By comparison, employers in Oklahoma have managed to develop a system that gives them unparalleled secrecy and control while maintaining the benefits of exclusive remedy. They have liability protections that Texas employers can only dream about.
Common sense would tell us that any alternative plans in Texas are probably better than those found to their north in Oklahoma. The looming reality of open liability means that employers actually have to be responsible if they wish to avoid litigious challenges and expensive jury verdicts. Yet people continually speak of “Opt Out” as if it was one common theme in both states. Our session speakers are not the only ones to do that. Recent articles in ProPublica and NPR also failed to adequately define the difference between the two.
Bill Minick, a Dallas attorney whose firm has written most of the Oklahoma Option plans, mentioned the more than “20 years of history” when talking about the “proven” success of Opt Out. He did not really mention that the 20 years he repeatedly referred to was all based in Texas. Oklahoma has only offered the Option for 2 years, and only 60 of the states 70,000 employers have gone that route. Similarly, presenter Elizabeth Bailey of Waffle House, Inc., spoke only of their experience in Texas as a non-subscriber. To her credit, she was the only speaker to deliver hard statistics about their experience in that area, but she made no mention of the Oklahoma Option except to note that they had elected not to Opt Out in Oklahoma. She did not say why.

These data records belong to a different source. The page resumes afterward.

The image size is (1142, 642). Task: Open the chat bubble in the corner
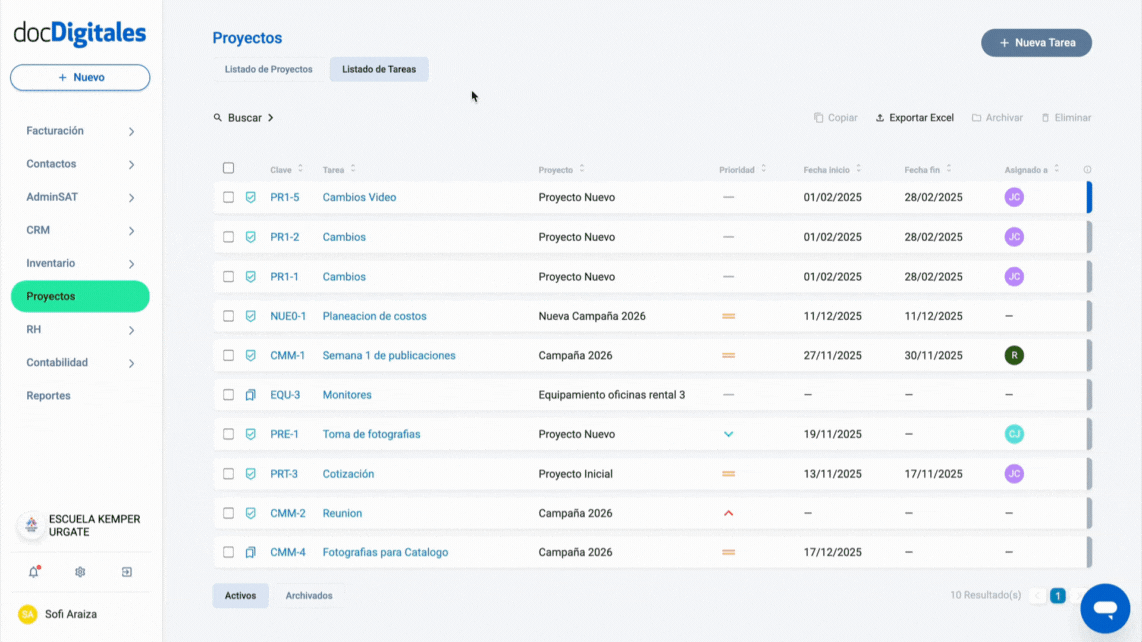pyautogui.click(x=1105, y=608)
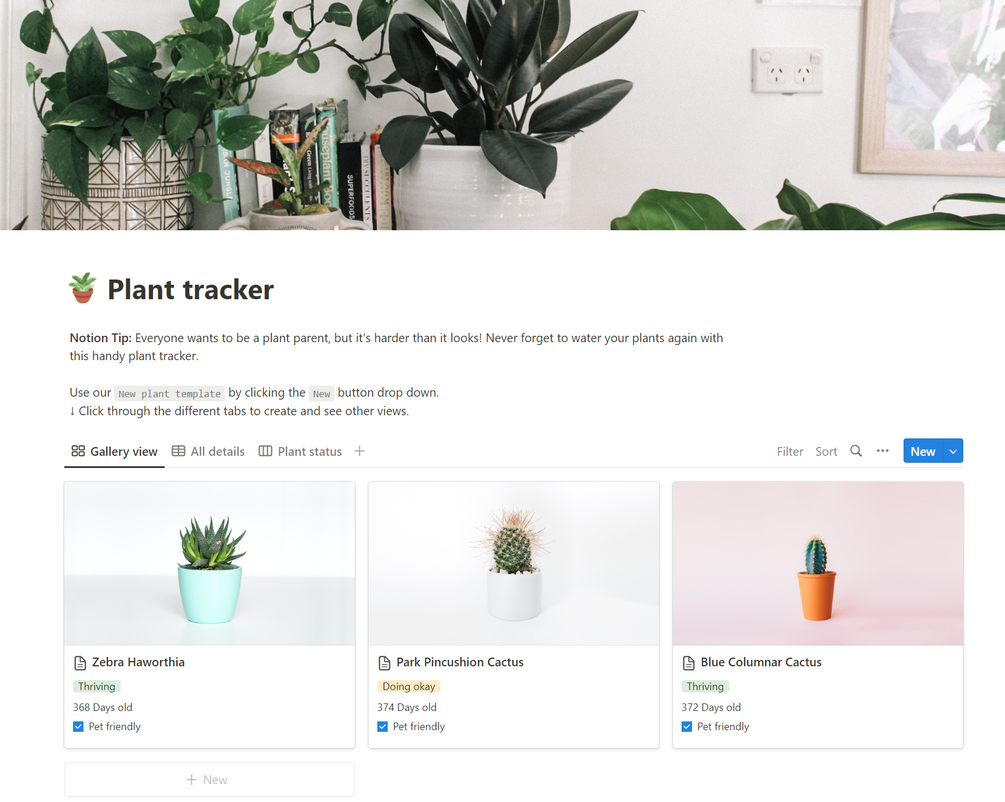Screen dimensions: 1005x802
Task: Click the Thriving tag on Zebra Haworthia
Action: coord(97,686)
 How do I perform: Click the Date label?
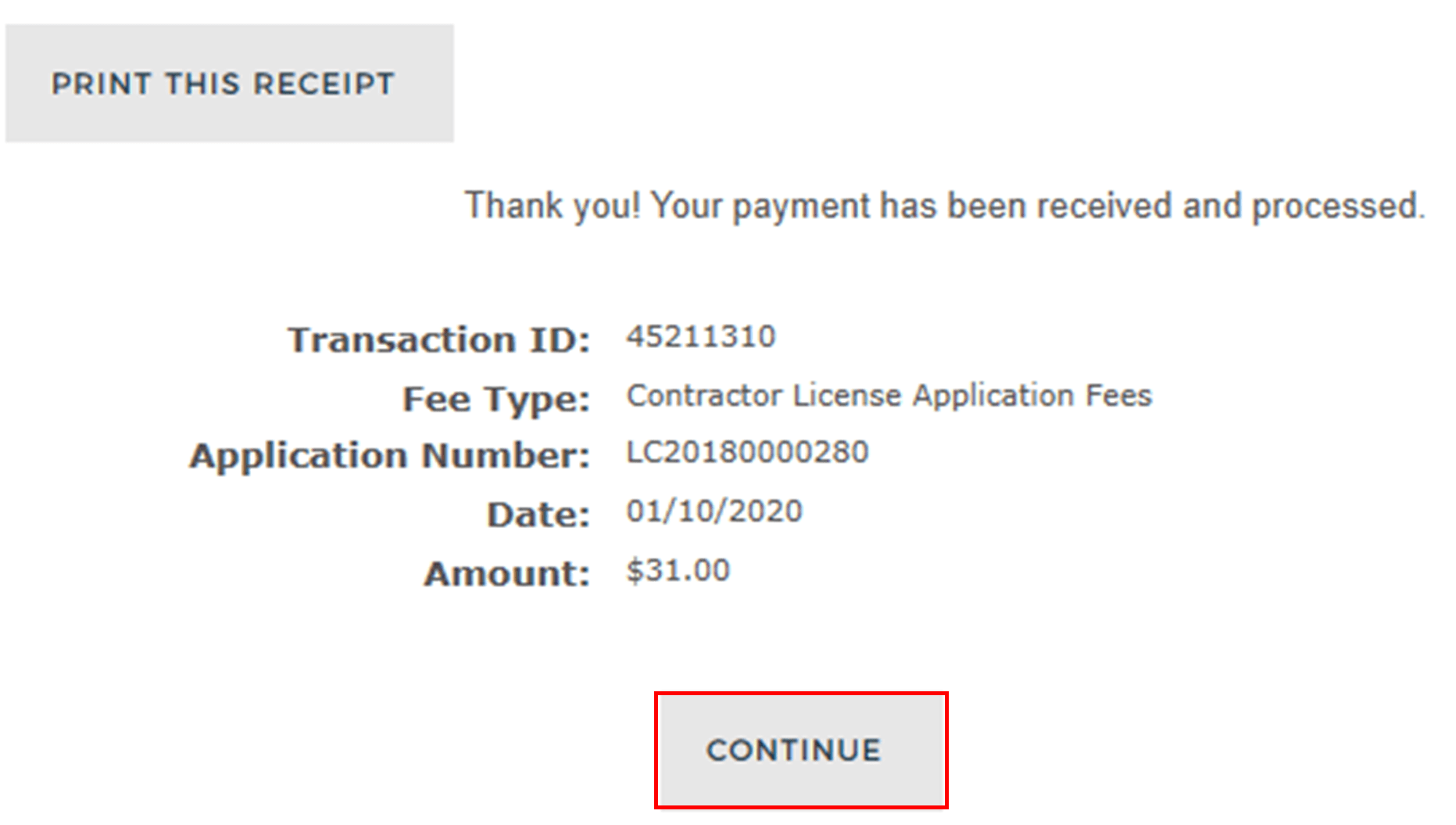click(538, 515)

And I really would've liked to know.
Really, none of the speakers made an effort to define the difference between these two systems. To the uninitiated it would seem they are the same thing. They are not. Oklahoma style Opt Out is what is being proposed in at least two other states, not Texas style non-subscription. Future sessions on the subject should clarify that point, focus on actual Opt Out and call out presenters if they dilute or confuse the facts.
Additionally, only one speaker, Trey Gillespie of Property Casualty Insurers Association of America, really mentioned that the Oklahoma Option has been ruled unconstitutional in that state. From an overall panel perspective, that fact was almost a non-event; like it never even happened. But more on that later…
The point is, the Texas non-subscriber system has been around for a long time. The Oklahoma Option, by Bill Minick's own admission, is an “experiment” (one commenter at the conference pointed out that Frankenstein was also an experiment). We should not confuse the two. Oklahoma Opt Out, along with proposed similar plans in Tennessee and South Carolina, are unique creatures that deserve to be fully judged on their own scant merits and significant flaws. We should stop providing them cover by supporting them with the alleged achievements of a dissimilar system.
After all, Texas has never been an Opt Out state, and we should stop talking about it like it is.